Militares assumiram o controle da Guiné-Bissau e interromperam o processo eleitoral no país, em um possível golpe de estado anunciado nesta quarta-feira (26/11) através de um comunicado na televisão estatal.
“O Alto Comando para Restauração da Segurança Nacional e Ordem Pública acaba de assumir, com plenitude, os poderes do Estado da República de Guiné-Bissau”, declarou o general Denis N’Canha.
De acordo com os militares, a intervenção tem o objetivo de barrar um plano para desestabilizar a nação, envolvendo uma conspiração que inclui políticos locais e estrangeiros. A junta denunciou uma tentativa de fraude nas eleições deste ano e revelou a existência de um depósito ilegal de armas de guerra.
Por essa razão, o Alto Comando para Restauração da Segurança Nacional e Ordem Pública depôs o presidente Umaro Sissoco Embaló, que confirmou seu afastamento à emissora France 24.

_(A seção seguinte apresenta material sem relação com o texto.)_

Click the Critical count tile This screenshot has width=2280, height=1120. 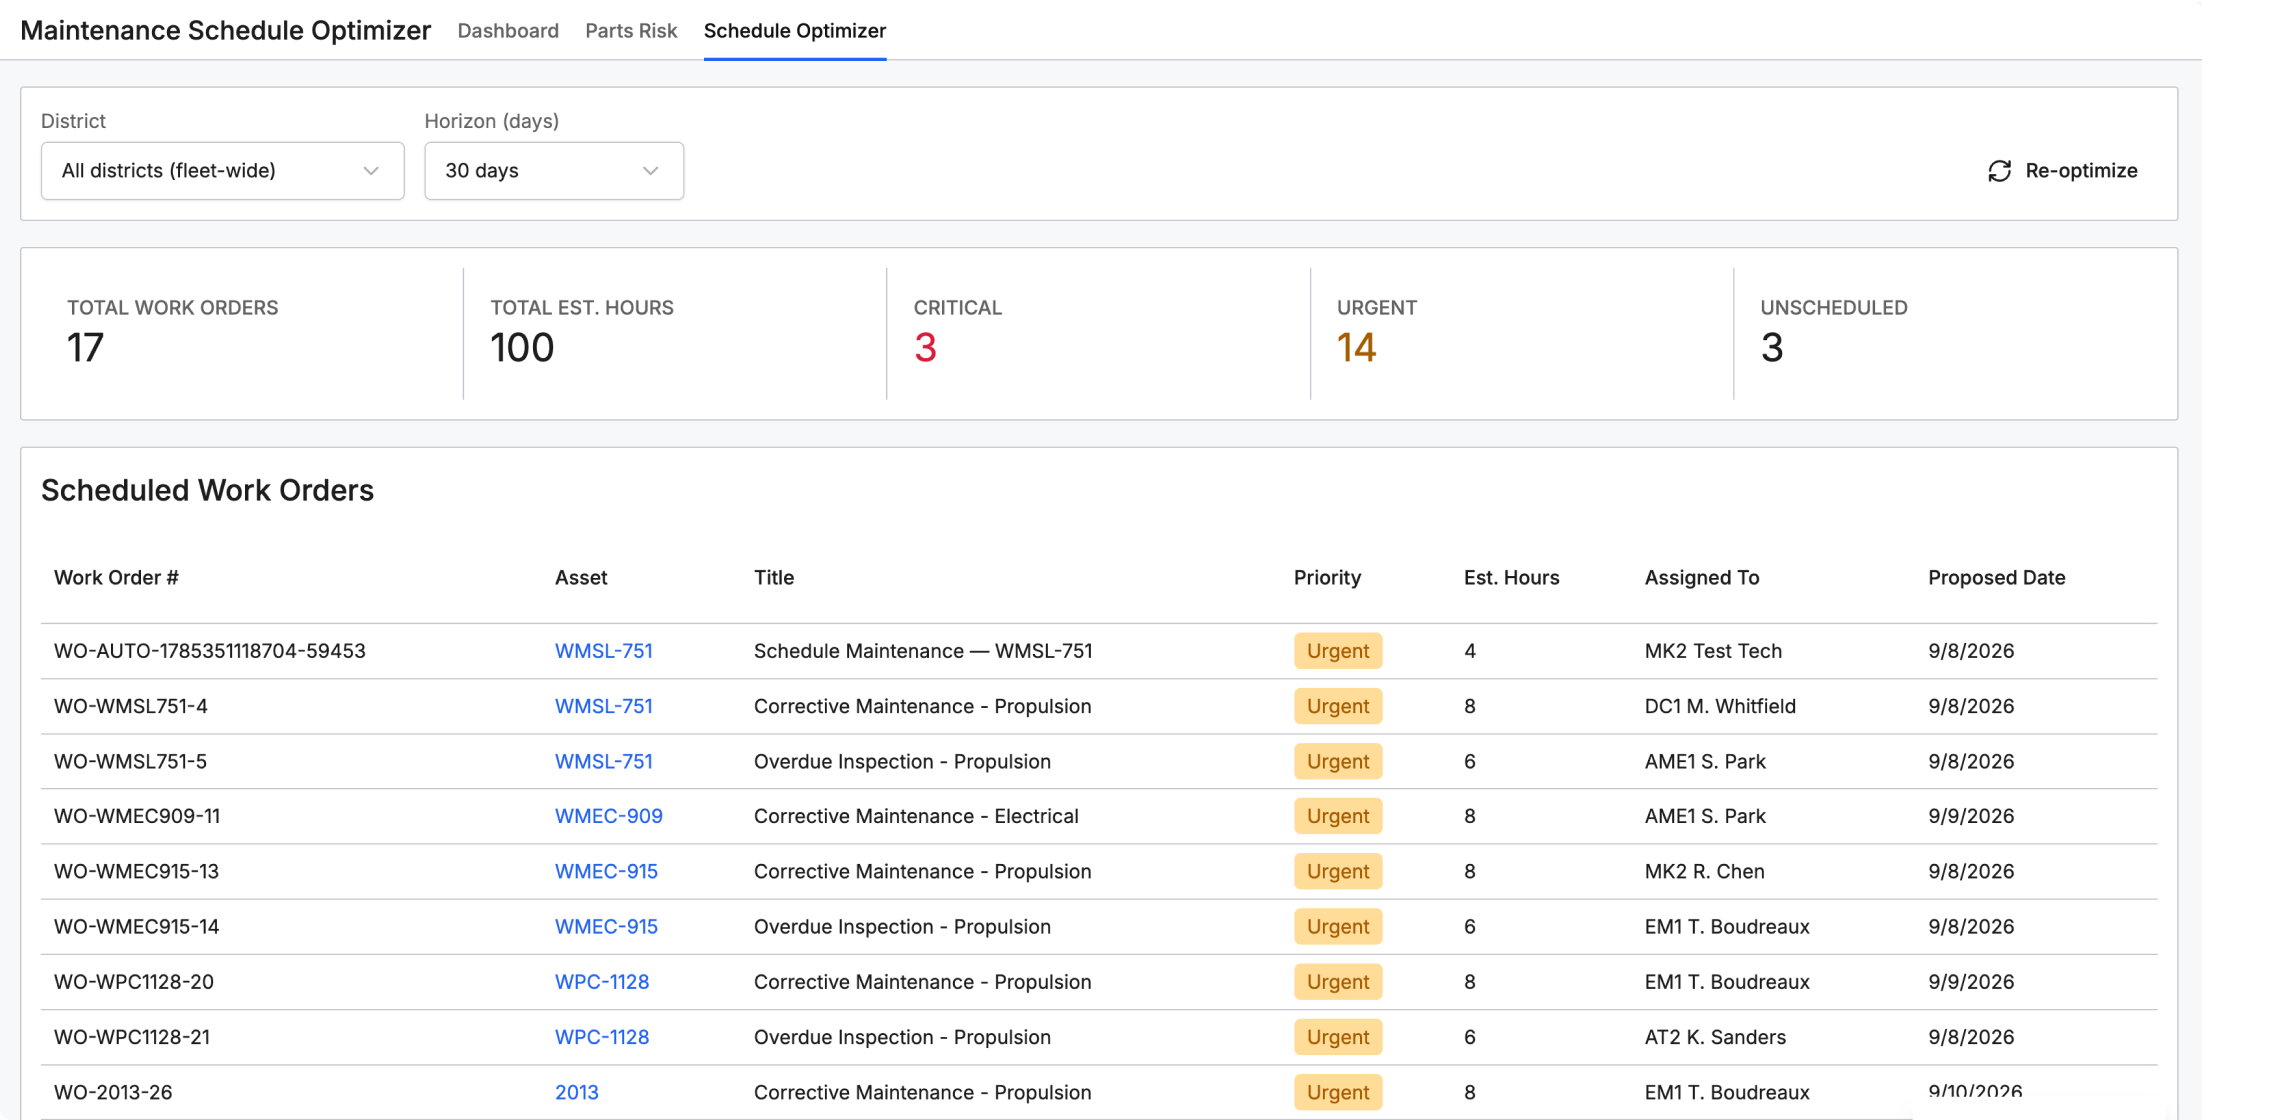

As eleições presidenciais e legislativas realizadas no domingo passado foram canceladas pelos militares. Estava previsto que os resultados provisórios oficiais da votação, entre Embaló e o candidato da oposição Fernando Dias da Costa, fossem divulgados nesta quinta-feira (27/11).
Além disso, as fronteiras terrestres, marítimas e aéreas do país foram fechadas, e todas as instituições guineenses suspenderam suas atividades. Os militares impuseram ainda um toque de recolher das 19h às 6h da manhã e bloquearam os meios de comunicação social.